How the Tablets Were Found
At the end of the nineteenth century, archaeologists had already uncovered rich Bronze Age sites in the Greek world, including Mycenae, but one major piece was still missing. These societies had fortresses, treasure, and signs of organized government, yet almost no clear proof of writing. That gap troubled Arthur Evans, an Oxford scholar who believed that any civilization this complex must have kept records.
Small clues drew him toward Crete. In shops and private collections, he noticed engraved seal-stones marked with repeated symbols that looked organized rather than decorative. Local people treated some of these stones as charms, but Evans saw something more important: evidence of a writing system older than the Greek alphabet.

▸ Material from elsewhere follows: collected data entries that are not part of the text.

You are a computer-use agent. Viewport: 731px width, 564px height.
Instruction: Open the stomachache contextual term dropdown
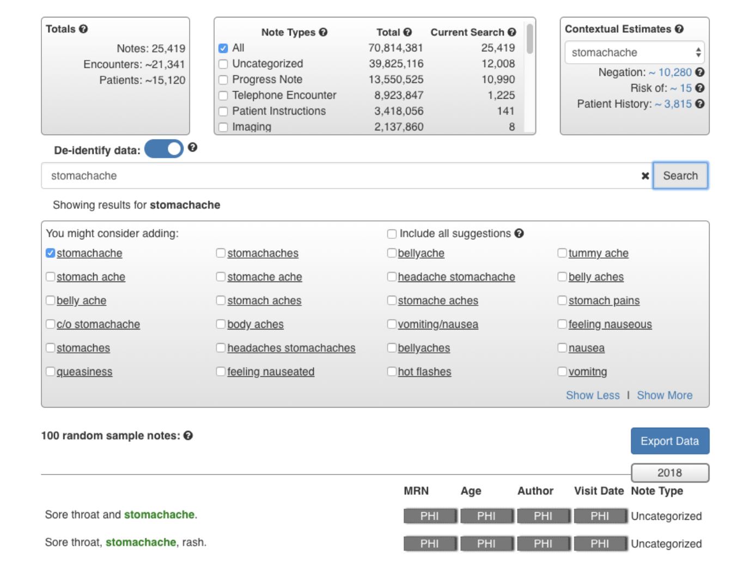635,52
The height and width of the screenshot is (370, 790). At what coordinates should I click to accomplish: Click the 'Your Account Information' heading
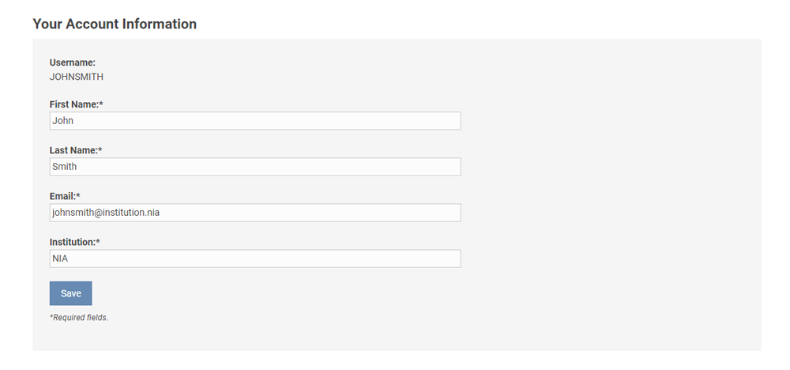[x=115, y=24]
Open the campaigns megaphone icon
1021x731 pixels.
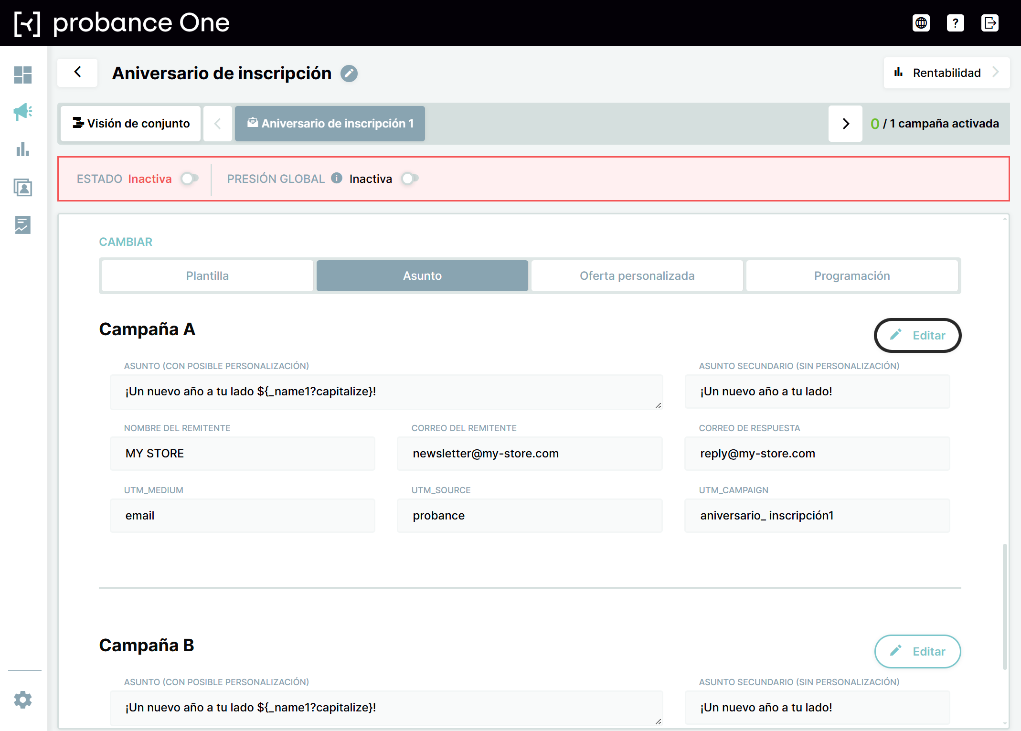(x=22, y=112)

After years of delay and negotiation, Evans finally began digging at Knossos in 1900. Within days, his team uncovered a vast palace complex, and soon after they found clay tablets covered in unfamiliar signs. These tablets turned out to be the earliest substantial written records ever found in Europe.
The site yielded thousands of documents. Evans sorted the scripts into three groups: a pictorial script, which he called Cretan hieroglyphic, then Linear A, and finally Linear B. The tablets were mostly accounting records, and they had survived only because a destructive fire had baked the wet clay hard enough to last for more than three thousand years.
This discovery opened a direct path into a lost civilization, but the path was blocked by a problem no one could solve. The signs were unknown, the language was unknown, and there was no bilingual inscription like the Rosetta Stone to guide scholars. The tablets promised a voice from the Bronze Age, but first someone had to learn how to hear it.